Excerto para leitura ::
----------

Quando o Papa dedica 235 páginas à IA, os diretores financeiros devem tomar nota. Não como leitura teológica...
«Como um termómetro do risco social que já está a afetar as vossas operações.» «Magnifica Humanitas» — a encíclica do Papa Leão XIV publicada esta semana — não é apenas mais um documento religioso. É o sinal mais claro até à data de que a IA deixou de ser uma questão técnica e passou a ser uma questão de poder, ética e dignidade humana.
-O que diz, concretamente? Que a tecnologia não pode «reduzir o outro a um mero meio». Que a IA não deve ficar concentrada nas mãos de empresas com poder de monopólio. Que o trabalho humano tem um valor que nenhum algoritmo pode substituir.
-E aqui vem a parte incómoda para os gestores: a maioria das estratégias de IA nas empresas latino-americanas está concebida para fazer exatamente o contrário. Reduzir o quadro de pessoal. Automatizar sem estratégia. Medir o sucesso em termos de «postos de trabalho a tempo inteiro eliminados».
-Isso não é transformação digital. É uma otimização cega que destrói o seu bem mais valioso: o discernimento humano adquirido ao longo de anos.

----------

Bloco de dados ::

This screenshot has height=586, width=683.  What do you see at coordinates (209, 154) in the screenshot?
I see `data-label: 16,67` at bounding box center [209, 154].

----------

O que se pede :: Reproduza fielmente o texto sobre a encíclica, de «-E aqui vem» a «longo de anos.». Os dados são material à parte, sem ligação ao texto sobre a encíclica.

Resolução da tarefa ::
-E aqui vem a parte incómoda para os gestores: a maioria das estratégias de IA nas empresas latino-americanas está concebida para fazer exatamente o contrário. Reduzir o quadro de pessoal. Automatizar sem estratégia. Medir o sucesso em termos de «postos de trabalho a tempo inteiro eliminados».
-Isso não é transformação digital. É uma otimização cega que destrói o seu bem mais valioso: o discernimento humano adquirido ao longo de anos.